§ WHAT IS BEING ASKED
Word for word, restate all of the entries.

((

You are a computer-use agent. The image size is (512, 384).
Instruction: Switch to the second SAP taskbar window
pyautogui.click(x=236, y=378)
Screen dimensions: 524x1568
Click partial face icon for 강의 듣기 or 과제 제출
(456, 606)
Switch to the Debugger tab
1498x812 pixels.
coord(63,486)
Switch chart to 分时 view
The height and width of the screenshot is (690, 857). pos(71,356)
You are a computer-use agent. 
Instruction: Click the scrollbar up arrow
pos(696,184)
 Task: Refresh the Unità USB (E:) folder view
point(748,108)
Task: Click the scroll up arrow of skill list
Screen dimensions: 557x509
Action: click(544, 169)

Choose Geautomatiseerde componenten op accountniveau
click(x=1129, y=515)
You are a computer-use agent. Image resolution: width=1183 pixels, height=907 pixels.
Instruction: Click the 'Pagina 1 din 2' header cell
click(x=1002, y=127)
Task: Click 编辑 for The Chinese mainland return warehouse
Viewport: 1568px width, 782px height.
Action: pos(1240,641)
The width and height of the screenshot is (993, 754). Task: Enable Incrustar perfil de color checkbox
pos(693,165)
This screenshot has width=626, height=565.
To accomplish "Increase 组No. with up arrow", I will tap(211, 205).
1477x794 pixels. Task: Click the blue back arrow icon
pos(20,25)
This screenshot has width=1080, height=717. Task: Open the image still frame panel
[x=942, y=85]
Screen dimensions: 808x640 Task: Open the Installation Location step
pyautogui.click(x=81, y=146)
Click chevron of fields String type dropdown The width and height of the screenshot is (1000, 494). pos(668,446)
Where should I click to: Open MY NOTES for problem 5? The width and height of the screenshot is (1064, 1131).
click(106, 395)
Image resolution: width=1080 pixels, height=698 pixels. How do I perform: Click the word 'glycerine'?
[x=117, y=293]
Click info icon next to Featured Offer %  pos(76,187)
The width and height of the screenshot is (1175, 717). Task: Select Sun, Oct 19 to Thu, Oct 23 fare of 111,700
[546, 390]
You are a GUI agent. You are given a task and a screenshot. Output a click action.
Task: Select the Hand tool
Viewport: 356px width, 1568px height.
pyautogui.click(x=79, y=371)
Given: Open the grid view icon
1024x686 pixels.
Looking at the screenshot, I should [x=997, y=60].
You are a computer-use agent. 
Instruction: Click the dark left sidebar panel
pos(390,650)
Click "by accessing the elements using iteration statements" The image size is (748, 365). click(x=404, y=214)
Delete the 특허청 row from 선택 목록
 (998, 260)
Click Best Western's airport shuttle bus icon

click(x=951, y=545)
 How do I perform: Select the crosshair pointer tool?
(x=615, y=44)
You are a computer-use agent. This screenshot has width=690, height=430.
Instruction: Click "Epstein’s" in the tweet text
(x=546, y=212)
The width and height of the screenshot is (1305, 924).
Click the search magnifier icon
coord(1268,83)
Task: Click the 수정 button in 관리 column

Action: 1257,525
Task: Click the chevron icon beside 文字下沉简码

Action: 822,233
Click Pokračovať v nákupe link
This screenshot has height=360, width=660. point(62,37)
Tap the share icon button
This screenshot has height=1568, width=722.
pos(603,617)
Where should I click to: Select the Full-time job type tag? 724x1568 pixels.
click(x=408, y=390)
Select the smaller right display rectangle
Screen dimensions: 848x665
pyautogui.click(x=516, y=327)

))

§ RESULT OF THE EXERCISE
You are a computer-use agent. The image size is (512, 384).
Instruction: Switch to the second SAP taskbar window
pyautogui.click(x=236, y=378)
Screen dimensions: 524x1568
Click partial face icon for 강의 듣기 or 과제 제출
(456, 606)
Switch to the Debugger tab
1498x812 pixels.
coord(63,486)
Switch chart to 分时 view
The height and width of the screenshot is (690, 857). pos(71,356)
You are a computer-use agent. 
Instruction: Click the scrollbar up arrow
pos(696,184)
 Task: Refresh the Unità USB (E:) folder view
point(748,108)
Task: Click the scroll up arrow of skill list
Screen dimensions: 557x509
Action: click(544, 169)

Choose Geautomatiseerde componenten op accountniveau
click(x=1129, y=515)
You are a computer-use agent. Image resolution: width=1183 pixels, height=907 pixels.
Instruction: Click the 'Pagina 1 din 2' header cell
click(x=1002, y=127)
Task: Click 编辑 for The Chinese mainland return warehouse
Viewport: 1568px width, 782px height.
Action: pos(1240,641)
The width and height of the screenshot is (993, 754). Task: Enable Incrustar perfil de color checkbox
pos(693,165)
This screenshot has width=626, height=565.
To accomplish "Increase 组No. with up arrow", I will tap(211, 205).
1477x794 pixels. Task: Click the blue back arrow icon
pos(20,25)
This screenshot has width=1080, height=717. Task: Open the image still frame panel
[x=942, y=85]
Screen dimensions: 808x640 Task: Open the Installation Location step
pyautogui.click(x=81, y=146)
Click chevron of fields String type dropdown The width and height of the screenshot is (1000, 494). pos(668,446)
Where should I click to: Open MY NOTES for problem 5? The width and height of the screenshot is (1064, 1131).
click(106, 395)
Image resolution: width=1080 pixels, height=698 pixels. How do I perform: Click the word 'glycerine'?
[x=117, y=293]
Click info icon next to Featured Offer %  pos(76,187)
The width and height of the screenshot is (1175, 717). Task: Select Sun, Oct 19 to Thu, Oct 23 fare of 111,700
[546, 390]
You are a GUI agent. You are given a task and a screenshot. Output a click action.
Task: Select the Hand tool
Viewport: 356px width, 1568px height.
pyautogui.click(x=79, y=371)
Given: Open the grid view icon
1024x686 pixels.
Looking at the screenshot, I should [x=997, y=60].
You are a computer-use agent. 
Instruction: Click the dark left sidebar panel
pos(390,650)
Click "by accessing the elements using iteration statements" The image size is (748, 365). click(x=404, y=214)
Delete the 특허청 row from 선택 목록
 (998, 260)
Click Best Western's airport shuttle bus icon

click(x=951, y=545)
 How do I perform: Select the crosshair pointer tool?
(x=615, y=44)
You are a computer-use agent. This screenshot has width=690, height=430.
Instruction: Click "Epstein’s" in the tweet text
(x=546, y=212)
The width and height of the screenshot is (1305, 924).
Click the search magnifier icon
coord(1268,83)
Task: Click the 수정 button in 관리 column

Action: 1257,525
Task: Click the chevron icon beside 文字下沉简码

Action: 822,233
Click Pokračovať v nákupe link
This screenshot has height=360, width=660. point(62,37)
Tap the share icon button
This screenshot has height=1568, width=722.
pos(603,617)
Where should I click to: Select the Full-time job type tag? 724x1568 pixels.
click(x=408, y=390)
Select the smaller right display rectangle
Screen dimensions: 848x665
pyautogui.click(x=516, y=327)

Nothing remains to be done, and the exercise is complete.